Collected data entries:

================

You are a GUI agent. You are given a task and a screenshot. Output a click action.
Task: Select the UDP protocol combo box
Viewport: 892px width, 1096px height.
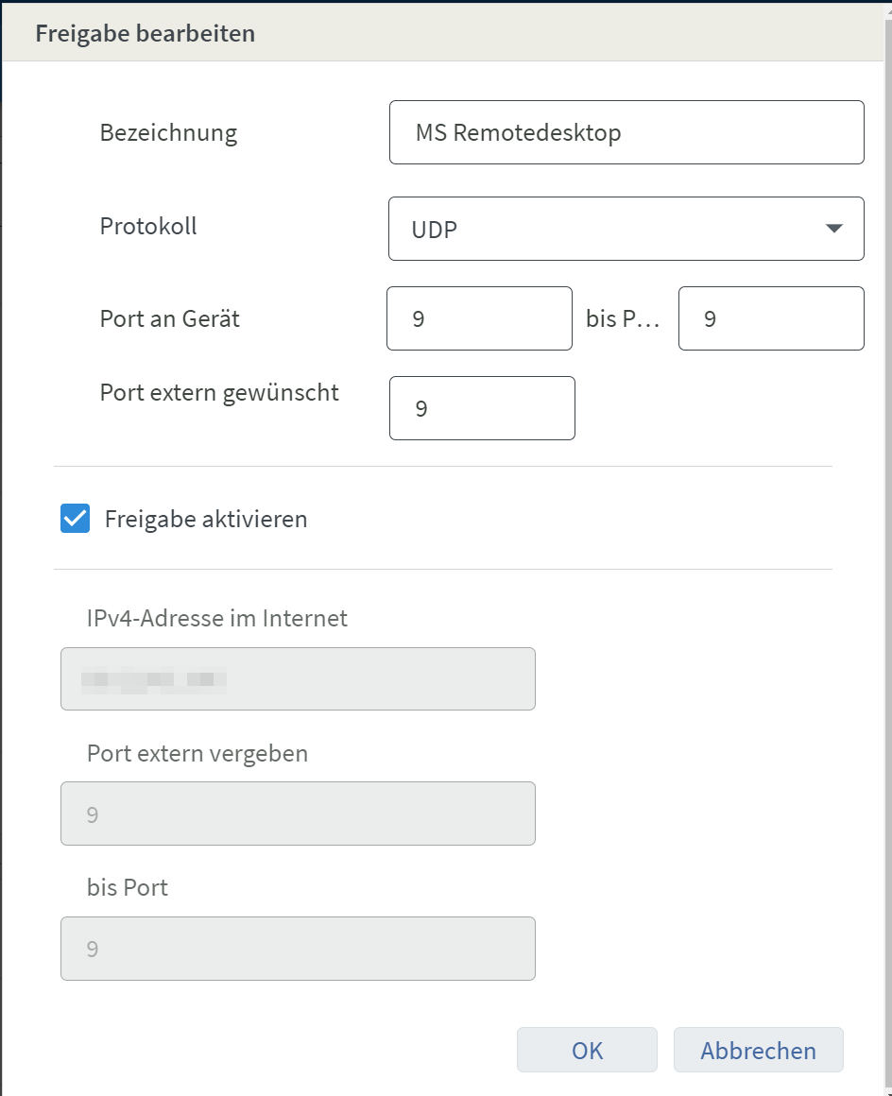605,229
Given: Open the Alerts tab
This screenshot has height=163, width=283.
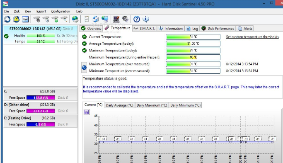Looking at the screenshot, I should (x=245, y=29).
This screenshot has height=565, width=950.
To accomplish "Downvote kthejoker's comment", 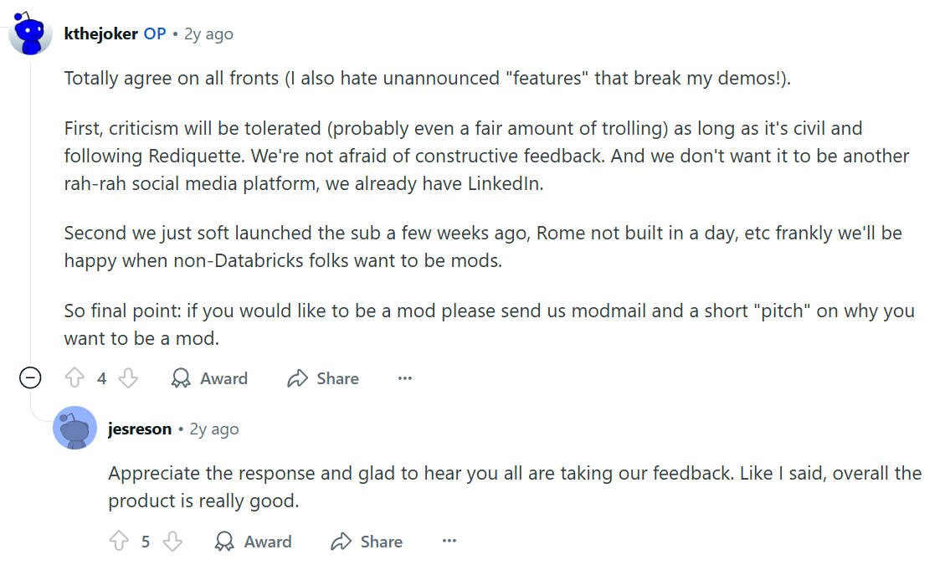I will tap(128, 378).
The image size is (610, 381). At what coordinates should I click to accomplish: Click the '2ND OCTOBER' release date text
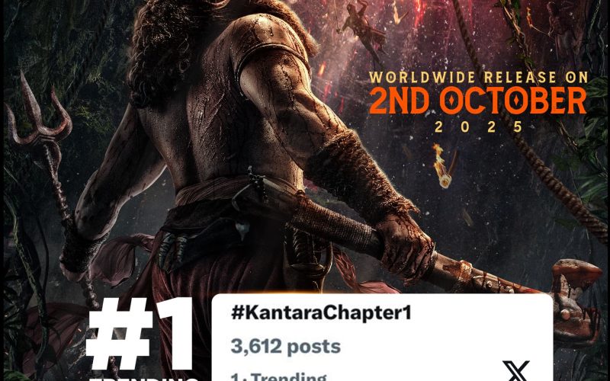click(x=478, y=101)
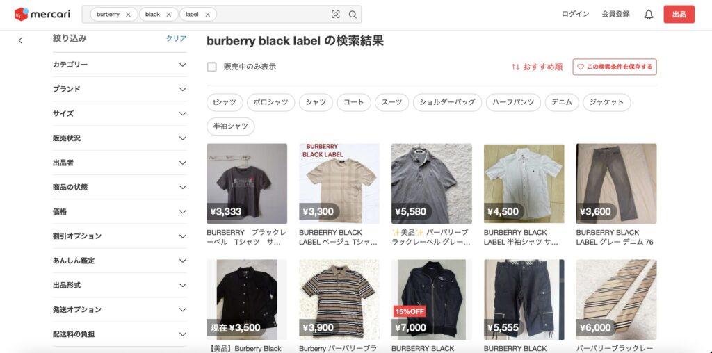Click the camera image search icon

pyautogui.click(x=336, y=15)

================

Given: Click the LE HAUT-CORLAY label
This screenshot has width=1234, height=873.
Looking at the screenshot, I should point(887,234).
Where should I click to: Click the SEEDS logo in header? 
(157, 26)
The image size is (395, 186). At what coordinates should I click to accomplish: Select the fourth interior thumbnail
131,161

================

Problem to solve » Return only the stretch above from the line containing "You are a GUI" through the line containing "Given: Open the Alerts tab", word for word and without pictures.

Result for this task »
You are a GUI agent. You are given a task and a screenshot. Output a click action.
Task: Select the UDP protocol combo box
Viewport: 892px width, 1096px height.
605,229
Given: Open the Alerts tab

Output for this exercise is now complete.